§ Conjunto de tareas
a) Cita literalmente el fragmento del texto sobre las desapariciones en San Luis Potosí que va desde "Las municipalidades con" hasta "2 casos respectivamente.", ambos incluidos.
b) Continúa el texto sobre las desapariciones en San Luis Potosí a partir de su última oración.

§ Texto proporcionado
------------------------------------------------

El documento presentado en ese entonces frente académicos, familias de personas no localizadas y sociedad en general, explica que de 37 expedientes en los que da seguimiento contabilizó a 51 personas desaparecidas en territorio potosino, 38 varones y 13 mujeres.
Sin embargo, suma a otras 10 personas que son originarias de San Luis Potosí y que, según los datos proporcionados por los familiares, desaparecieron en otro estado de la República Mexicana.
Las municipalidades con mayor incidencia en desapariciones son: San Luis Potosí con 24 personas, Huehuetlán con 7 personas, Rioverde con 4 personas, Soledad de Graciano Sánchez y Ciudad Valles con 3 personas cada uno; Coxcatlán y Tamuín con 2 casos respectivamente.
El caso Pirasol
Mientras que en 2014 la desaparición de 43 estudiantes de la Escuela Normal Rural “Raúl Isidro Burgos” de Ayotzinapa en Iguala, Guerrero provocó la conmoción del país, el 15 de marzo de 2010, un autobús de la línea "Pirasol" con 29 jornaleros partió del municipio de Xilitla con dirección al municipio de Miguel Alemán, Tamaulipas, sin embargo, nunca llegó a su destino y todavía en la actualidad se desconoce la ubicación de las pasajeros.

------------------------------------------------

§ Material de origen
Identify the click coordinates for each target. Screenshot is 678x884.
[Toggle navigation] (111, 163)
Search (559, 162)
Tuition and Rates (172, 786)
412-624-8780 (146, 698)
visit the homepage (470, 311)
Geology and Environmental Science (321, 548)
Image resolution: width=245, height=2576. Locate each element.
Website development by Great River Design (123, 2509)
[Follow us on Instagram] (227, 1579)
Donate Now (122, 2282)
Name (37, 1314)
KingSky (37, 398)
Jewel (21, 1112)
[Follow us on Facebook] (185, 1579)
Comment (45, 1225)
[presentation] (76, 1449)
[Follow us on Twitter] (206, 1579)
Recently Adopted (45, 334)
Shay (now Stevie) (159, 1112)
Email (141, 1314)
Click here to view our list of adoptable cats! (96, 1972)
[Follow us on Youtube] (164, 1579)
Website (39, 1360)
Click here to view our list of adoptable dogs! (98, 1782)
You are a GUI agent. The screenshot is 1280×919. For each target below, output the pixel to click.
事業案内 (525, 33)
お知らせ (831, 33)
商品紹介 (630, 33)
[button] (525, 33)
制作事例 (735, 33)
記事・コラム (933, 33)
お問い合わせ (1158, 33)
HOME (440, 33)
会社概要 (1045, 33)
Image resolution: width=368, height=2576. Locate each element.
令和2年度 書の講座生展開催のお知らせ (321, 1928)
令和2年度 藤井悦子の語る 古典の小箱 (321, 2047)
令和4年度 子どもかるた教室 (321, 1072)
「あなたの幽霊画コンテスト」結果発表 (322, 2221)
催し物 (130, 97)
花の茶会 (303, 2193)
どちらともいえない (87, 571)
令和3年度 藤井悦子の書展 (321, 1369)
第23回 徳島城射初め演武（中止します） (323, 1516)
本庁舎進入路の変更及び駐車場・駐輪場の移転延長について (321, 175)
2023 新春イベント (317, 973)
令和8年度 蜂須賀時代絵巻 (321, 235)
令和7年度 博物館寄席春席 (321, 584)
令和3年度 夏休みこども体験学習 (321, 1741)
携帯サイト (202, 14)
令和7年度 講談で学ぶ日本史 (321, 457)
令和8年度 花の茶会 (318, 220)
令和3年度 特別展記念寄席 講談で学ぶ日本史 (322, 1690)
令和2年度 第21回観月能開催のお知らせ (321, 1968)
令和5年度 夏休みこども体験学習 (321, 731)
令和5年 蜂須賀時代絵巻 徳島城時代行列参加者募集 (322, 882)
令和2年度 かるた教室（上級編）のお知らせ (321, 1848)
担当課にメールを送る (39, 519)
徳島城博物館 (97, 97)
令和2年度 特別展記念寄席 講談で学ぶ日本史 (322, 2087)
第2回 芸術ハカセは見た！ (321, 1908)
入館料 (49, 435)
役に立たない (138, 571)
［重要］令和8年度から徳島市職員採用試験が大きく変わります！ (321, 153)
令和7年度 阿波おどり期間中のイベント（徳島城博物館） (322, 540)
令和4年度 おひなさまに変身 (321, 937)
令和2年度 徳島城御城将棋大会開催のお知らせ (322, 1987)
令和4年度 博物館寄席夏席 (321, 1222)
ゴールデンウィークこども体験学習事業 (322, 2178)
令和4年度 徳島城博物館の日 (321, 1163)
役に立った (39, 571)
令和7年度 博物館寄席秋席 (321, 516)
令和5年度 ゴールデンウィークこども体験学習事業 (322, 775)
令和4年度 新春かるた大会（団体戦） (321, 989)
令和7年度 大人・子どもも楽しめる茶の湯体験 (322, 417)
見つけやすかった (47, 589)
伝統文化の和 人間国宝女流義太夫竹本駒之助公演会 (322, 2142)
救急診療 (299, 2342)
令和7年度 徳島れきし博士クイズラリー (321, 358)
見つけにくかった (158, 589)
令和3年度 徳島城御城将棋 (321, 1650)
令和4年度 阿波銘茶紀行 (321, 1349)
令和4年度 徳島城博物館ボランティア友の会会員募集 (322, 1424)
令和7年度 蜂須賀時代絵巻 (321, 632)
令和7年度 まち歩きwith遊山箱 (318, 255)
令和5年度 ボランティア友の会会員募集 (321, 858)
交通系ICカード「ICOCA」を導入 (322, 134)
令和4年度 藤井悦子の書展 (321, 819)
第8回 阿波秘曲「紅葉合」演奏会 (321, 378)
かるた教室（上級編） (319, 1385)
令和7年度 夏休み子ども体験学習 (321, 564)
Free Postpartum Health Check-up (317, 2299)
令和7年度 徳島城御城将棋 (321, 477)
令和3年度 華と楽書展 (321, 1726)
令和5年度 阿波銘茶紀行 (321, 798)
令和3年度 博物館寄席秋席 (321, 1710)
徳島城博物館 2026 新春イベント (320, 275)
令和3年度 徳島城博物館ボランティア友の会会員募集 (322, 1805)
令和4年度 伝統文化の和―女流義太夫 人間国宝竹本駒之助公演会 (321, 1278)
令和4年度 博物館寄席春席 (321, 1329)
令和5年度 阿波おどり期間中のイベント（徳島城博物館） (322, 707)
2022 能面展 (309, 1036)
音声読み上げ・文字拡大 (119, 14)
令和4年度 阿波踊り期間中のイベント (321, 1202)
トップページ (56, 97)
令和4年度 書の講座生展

------------------------------------------------

§ Respuestas
a)
Las municipalidades con mayor incidencia en desapariciones son: San Luis Potosí con 24 personas, Huehuetlán con 7 personas, Rioverde con 4 personas, Soledad de Graciano Sánchez y Ciudad Valles con 3 personas cada uno; Coxcatlán y Tamuín con 2 casos respectivamente.

b)
Según los relatos dados a la prensa, tras la denuncia presentada en su momento por los familiares de los desaparecidos, tiempo después fue encontrada la unidad motora pero sin ningún rastro de los tripulantes.
El asunto es indagado por la Procuraduría General de la República (PGR) y la Fiscalía General del Estado (FGE) de San Luis Potosí.
Torancistas en el olvido
El 12 de octubre de 2009, familiares de cuatro jóvenes presentaron varias denuncias ante la Procuraduría General de Justicia del Estado (PGJE), por la desaparición de sus hijos Moisés Gámez Almanza, Luis Francisco Medina Rodríguez, Julio César Coronado Noriega y Marco Antonio Coronado Castillo.
La información proporcionada en ese entonces por las familias a la institución investigadora, expuso que desaparecieron cuando salían de una fiesta de XV años en un antro sobre la avenida José de Gálvez, ubicado en la colonia Jardines de Oriente de la capital potosina el 9 de octubre de 2009.
Los jóvenes fueron en 2009 integrantes de la campaña proselitista del entonces candidato a la gubernatura por el Partido Revolucionario Institucional (PRI), Fernando Toranzo Fernández, quien meses después resulto gobernador electo.
Han pasado casi 10 años del suceso y todavía no se sabe de la ubicación de los jóvenes. La CEDH ya emitió la Recomendación 31/2015 a la PGJE, debido a la dilación y omisión en la investigación.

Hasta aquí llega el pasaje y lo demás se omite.